WASHINGTON — The Internal Revenue Service is considering whether to no longer accept walk-in customers seeking help or to make payments, the nation’s taxpayer advocate told Congress Friday.
“The IRS is conducting a pilot under which it will not even accept tax payments from walk-in taxpayers,” the agency’s National Taxpayer Advocate Nina Olson told a House panel on government operations Friday.
“Is that not insane?” asked Rep. Mark Meadows, R-North Carolina, who chairs the subcommittee of the House Oversight and Government Reform Committee that heard Olson’s annual report.
Olson’s report comes just days before federal income taxes are due on April 18.
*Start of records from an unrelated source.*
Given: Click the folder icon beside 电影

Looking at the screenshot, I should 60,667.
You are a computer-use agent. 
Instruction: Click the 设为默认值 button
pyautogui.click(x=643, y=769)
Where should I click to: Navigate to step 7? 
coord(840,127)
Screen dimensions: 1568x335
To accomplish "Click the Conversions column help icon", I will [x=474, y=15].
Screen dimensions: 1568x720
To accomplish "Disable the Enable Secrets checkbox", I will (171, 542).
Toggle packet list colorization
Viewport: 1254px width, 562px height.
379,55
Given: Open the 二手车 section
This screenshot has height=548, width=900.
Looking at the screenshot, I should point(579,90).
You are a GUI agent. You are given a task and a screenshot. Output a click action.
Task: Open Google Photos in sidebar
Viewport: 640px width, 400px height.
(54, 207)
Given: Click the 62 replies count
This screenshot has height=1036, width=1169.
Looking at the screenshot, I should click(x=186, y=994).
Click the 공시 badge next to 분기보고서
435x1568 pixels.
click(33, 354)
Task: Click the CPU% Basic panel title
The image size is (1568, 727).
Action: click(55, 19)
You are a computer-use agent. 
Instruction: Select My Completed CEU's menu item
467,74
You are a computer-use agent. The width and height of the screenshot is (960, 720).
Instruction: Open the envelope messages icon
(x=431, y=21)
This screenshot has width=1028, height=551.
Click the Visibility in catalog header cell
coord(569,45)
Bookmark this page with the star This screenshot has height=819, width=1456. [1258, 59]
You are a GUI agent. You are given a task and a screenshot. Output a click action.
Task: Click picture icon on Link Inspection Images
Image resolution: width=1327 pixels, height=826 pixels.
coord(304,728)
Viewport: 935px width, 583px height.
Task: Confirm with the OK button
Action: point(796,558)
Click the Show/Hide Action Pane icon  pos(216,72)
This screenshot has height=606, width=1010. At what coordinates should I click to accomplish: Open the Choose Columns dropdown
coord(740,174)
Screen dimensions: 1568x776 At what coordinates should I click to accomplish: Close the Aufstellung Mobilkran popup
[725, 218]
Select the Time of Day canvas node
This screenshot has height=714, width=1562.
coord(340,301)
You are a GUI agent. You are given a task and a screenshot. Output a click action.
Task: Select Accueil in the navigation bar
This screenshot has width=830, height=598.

“You have a willing taxpayer, willing to give some of their hard-earned dollars to the IRS, and show up. And they’re saying ‘we can’t take the payment because you don’t have an appointment.’ Is that correct?” asked Meadows
“That’s correct,” replied Olson.
Olson says Congress hasn’t adequately funded the IRS while saddling it with two new major jobs: administering the Affordable Care Act and cracking down on fraudulent Earned Income Tax Credit payments.
The IRS says it costs about $60 for every in-person taxpayer encounter. But Olson told lawmakers that the IRS must consider the consequences of cost-cutting moves like no longer allowing walk-ins.
“You may have spent $60, but you might have brought in $5,000 by serving that taxpayer in that walk-in site.”
And she says a trend of non-service could easily snowball within the IRS.
“The IRS will use the data of declining usages to justify further reductions in in-person service.”
Olson also blames declining customer service quality on what she calls misplaced priorities: more effort going after the tax cheats than helping honest taxpayers.
“Rather than designing tax administration around the small minority of taxpayers who are deliberately evading payment of tax, we should design our rules and procedures to make it easier and clearer for the willing taxpayers to comply.”